**Brief**
Please copy out every line of the data word for word.

**Collected data**
----

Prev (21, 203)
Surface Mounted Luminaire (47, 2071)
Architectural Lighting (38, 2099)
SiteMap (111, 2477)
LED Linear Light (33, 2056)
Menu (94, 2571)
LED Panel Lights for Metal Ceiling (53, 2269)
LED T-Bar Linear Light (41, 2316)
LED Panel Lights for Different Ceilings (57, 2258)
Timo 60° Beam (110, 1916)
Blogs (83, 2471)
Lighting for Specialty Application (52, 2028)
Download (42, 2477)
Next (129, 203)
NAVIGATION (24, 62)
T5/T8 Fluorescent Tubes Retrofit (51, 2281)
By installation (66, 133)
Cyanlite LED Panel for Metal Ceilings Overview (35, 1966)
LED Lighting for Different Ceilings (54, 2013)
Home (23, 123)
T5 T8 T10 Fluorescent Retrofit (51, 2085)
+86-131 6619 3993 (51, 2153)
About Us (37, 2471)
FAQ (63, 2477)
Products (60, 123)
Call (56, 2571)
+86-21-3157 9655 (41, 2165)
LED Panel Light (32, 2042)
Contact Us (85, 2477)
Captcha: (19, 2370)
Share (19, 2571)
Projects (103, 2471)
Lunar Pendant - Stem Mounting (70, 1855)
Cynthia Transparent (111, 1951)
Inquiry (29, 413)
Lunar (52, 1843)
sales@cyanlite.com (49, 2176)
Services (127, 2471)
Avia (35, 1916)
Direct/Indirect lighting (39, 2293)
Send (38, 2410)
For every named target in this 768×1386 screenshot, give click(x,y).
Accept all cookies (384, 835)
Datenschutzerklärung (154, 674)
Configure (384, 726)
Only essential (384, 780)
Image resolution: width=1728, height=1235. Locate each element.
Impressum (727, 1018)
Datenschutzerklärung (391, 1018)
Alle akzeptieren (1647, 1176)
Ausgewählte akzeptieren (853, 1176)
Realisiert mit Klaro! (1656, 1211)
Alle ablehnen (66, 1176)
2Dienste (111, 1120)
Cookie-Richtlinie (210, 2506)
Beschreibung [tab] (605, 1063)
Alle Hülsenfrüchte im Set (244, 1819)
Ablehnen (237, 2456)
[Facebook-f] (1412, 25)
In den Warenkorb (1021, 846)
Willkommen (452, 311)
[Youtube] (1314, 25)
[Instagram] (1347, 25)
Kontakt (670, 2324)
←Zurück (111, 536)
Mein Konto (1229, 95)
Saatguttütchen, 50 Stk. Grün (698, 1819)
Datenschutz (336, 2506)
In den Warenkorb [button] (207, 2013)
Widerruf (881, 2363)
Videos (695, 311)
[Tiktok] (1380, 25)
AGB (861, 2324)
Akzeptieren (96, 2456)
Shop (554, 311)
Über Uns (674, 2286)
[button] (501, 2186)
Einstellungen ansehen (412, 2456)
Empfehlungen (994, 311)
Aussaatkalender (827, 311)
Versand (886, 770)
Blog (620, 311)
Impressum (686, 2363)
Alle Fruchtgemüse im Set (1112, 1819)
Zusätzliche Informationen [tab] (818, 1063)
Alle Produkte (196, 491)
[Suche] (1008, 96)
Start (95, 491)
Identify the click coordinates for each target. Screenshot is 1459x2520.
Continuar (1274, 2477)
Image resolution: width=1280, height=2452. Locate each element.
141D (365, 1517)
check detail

----

**Completed exercise**
Prev (21, 203)
Surface Mounted Luminaire (47, 2071)
Architectural Lighting (38, 2099)
SiteMap (111, 2477)
LED Linear Light (33, 2056)
Menu (94, 2571)
LED Panel Lights for Metal Ceiling (53, 2269)
LED T-Bar Linear Light (41, 2316)
LED Panel Lights for Different Ceilings (57, 2258)
Timo 60° Beam (110, 1916)
Blogs (83, 2471)
Lighting for Specialty Application (52, 2028)
Download (42, 2477)
Next (129, 203)
NAVIGATION (24, 62)
T5/T8 Fluorescent Tubes Retrofit (51, 2281)
By installation (66, 133)
Cyanlite LED Panel for Metal Ceilings Overview (35, 1966)
LED Lighting for Different Ceilings (54, 2013)
Home (23, 123)
T5 T8 T10 Fluorescent Retrofit (51, 2085)
+86-131 6619 3993 (51, 2153)
About Us (37, 2471)
FAQ (63, 2477)
Products (60, 123)
Call (56, 2571)
+86-21-3157 9655 (41, 2165)
LED Panel Light (32, 2042)
Contact Us (85, 2477)
Captcha: (19, 2370)
Share (19, 2571)
Projects (103, 2471)
Lunar Pendant - Stem Mounting (70, 1855)
Cynthia Transparent (111, 1951)
Inquiry (29, 413)
Lunar (52, 1843)
sales@cyanlite.com (49, 2176)
Services (127, 2471)
Avia (35, 1916)
Direct/Indirect lighting (39, 2293)
Send (38, 2410)
For every named target in this 768×1386 screenshot, give click(x,y).
Accept all cookies (384, 835)
Datenschutzerklärung (154, 674)
Configure (384, 726)
Only essential (384, 780)
Image resolution: width=1728, height=1235. Locate each element.
Impressum (727, 1018)
Datenschutzerklärung (391, 1018)
Alle akzeptieren (1647, 1176)
Ausgewählte akzeptieren (853, 1176)
Realisiert mit Klaro! (1656, 1211)
Alle ablehnen (66, 1176)
2Dienste (111, 1120)
Cookie-Richtlinie (210, 2506)
Beschreibung [tab] (605, 1063)
Alle Hülsenfrüchte im Set (244, 1819)
Ablehnen (237, 2456)
[Facebook-f] (1412, 25)
In den Warenkorb (1021, 846)
Willkommen (452, 311)
[Youtube] (1314, 25)
[Instagram] (1347, 25)
Kontakt (670, 2324)
←Zurück (111, 536)
Mein Konto (1229, 95)
Saatguttütchen, 50 Stk. Grün (698, 1819)
Datenschutz (336, 2506)
In den Warenkorb [button] (207, 2013)
Widerruf (881, 2363)
Videos (695, 311)
[Tiktok] (1380, 25)
AGB (861, 2324)
Akzeptieren (96, 2456)
Shop (554, 311)
Über Uns (674, 2286)
[button] (501, 2186)
Einstellungen ansehen (412, 2456)
Empfehlungen (994, 311)
Aussaatkalender (827, 311)
Versand (886, 770)
Blog (620, 311)
Impressum (686, 2363)
Alle Fruchtgemüse im Set (1112, 1819)
Zusätzliche Informationen [tab] (818, 1063)
Alle Produkte (196, 491)
[Suche] (1008, 96)
Start (95, 491)
Identify the click coordinates for each target. Screenshot is 1459x2520.
Continuar (1274, 2477)
Image resolution: width=1280, height=2452. Locate each element.
141D (365, 1517)
check detail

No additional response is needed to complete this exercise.